Being a series of articles in which the author reads the indelible words of Gygax and Arneson as presented the Original Collector's Edition of Dungeons & Dragons, published by Tactical Studies Rules. Beginning with Men & Magic, and concluding with The Underworld & Wilderness Adventures, the author will consider those earliest passages, adding elucidations and interpretations along the way for your consideration.

Men & Magic

A look back at a dozen and a half posts from my re-read of Men & Magic follows. One thing’s for sure, a break is in order before I dive in with Volumes 2 and 3. I have a feeling Men & Magic will yield the largest amount of posts, but I could be wrong.

I’m going to take my time as I consider some of the topics or nuggets which I think are most noteworthy in regard to past assumptions. Philosophy and theory aside, I’ll be looking specifically at those things I missed before, or I’ve altered my opinion on, and how they might change the way I play or think about OD&D.

In other words, this will serve as a recap as I attempt to encapsulate the most significant observations. I’ve you had the intestinal fortitude to have made it this far, I congratulate you on your resolve. This exercise began on a whim for me, as I thought it might be fun to try and uncover some passages here and there which I felt were noteworthy, or perhaps I had been implementing incorrectly. It has now become more or less a challenge to see if I can actually read and consider each passage in the famous White Box, or LBB.

I know many will scratch their heads, and wonder why in the world anyone would want to actually undertake such a project. The joy of OD&D for many, myself included, is to treat the books as a guide; one which is a pleasure to use for playing D&D precisely due to the vagaries inherent in the books. Here’s the thing, though. Many of us spend an inordinate amount of time debating various topics within these volumes. Many of these subjects are simply rehashed theories and assertions, but others are more or less glossed over; as if some authority through the years has ‘shown’ us how to play. I blame AD&D 1e for many of the assumptions I make when looking at these rules. I am trying to distance myself from those opinions formed over nearly 30 years of gaming.

In addition, given the amount of time many of us spend considering and speculating the matters in these volumes, and the sheer collective value the originals now hold, I feel it is important to make these distinctions.

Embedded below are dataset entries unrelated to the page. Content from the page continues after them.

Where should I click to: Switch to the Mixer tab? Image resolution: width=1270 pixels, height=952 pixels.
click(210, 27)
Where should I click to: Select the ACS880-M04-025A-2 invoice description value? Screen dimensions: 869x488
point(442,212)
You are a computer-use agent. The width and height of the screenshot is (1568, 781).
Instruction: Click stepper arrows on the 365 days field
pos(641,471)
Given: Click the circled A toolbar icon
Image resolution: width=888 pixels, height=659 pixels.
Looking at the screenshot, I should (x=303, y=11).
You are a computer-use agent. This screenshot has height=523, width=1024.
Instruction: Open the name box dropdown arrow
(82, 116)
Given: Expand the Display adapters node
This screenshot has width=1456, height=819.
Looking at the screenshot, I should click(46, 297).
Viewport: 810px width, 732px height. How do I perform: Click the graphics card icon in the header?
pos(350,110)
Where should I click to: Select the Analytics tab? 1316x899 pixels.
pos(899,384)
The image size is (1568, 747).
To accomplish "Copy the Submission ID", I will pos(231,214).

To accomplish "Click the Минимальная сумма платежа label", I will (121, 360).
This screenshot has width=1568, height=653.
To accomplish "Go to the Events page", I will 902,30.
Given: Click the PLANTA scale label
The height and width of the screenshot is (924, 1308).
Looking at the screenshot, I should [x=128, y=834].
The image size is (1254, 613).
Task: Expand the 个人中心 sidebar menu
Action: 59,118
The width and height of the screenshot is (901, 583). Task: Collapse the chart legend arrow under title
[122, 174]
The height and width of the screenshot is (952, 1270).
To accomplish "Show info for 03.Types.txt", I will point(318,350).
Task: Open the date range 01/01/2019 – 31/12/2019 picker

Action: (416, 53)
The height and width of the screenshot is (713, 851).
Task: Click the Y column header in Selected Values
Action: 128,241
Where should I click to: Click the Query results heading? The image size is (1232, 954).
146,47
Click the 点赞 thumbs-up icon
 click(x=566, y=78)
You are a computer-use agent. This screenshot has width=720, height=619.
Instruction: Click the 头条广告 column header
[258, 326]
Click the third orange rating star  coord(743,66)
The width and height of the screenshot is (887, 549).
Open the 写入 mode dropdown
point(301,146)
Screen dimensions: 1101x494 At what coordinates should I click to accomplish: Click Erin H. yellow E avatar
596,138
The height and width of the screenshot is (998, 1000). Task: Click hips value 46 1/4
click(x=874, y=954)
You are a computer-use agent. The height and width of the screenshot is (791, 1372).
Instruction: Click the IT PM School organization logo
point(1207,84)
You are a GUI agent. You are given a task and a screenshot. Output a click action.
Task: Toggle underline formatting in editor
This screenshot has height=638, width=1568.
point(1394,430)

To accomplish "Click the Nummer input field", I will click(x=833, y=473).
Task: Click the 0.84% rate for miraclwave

This IS the Holy Grail of RPGs, and it is deserving of such attention. Once we understand as much as we can about OD&D, then we can still go on our merry ways and house rule, home brew and customize ad nauseum.

By no means is this meant to be some ‘by the book’ essay or thesis which attempts to tell players that there is one right way to play OD&D. As all of you know by now, you could very well toss all three volumes in the trash bin and wing an entire campaign using just paper and pencil, and maybe some dice. I value these books more than that, so while I might end up home brewing a game that is very clearly NOT OD&D, I will always cherish and respect the words found within the LBB; those words of Gygax and Arneson written 35 years ago.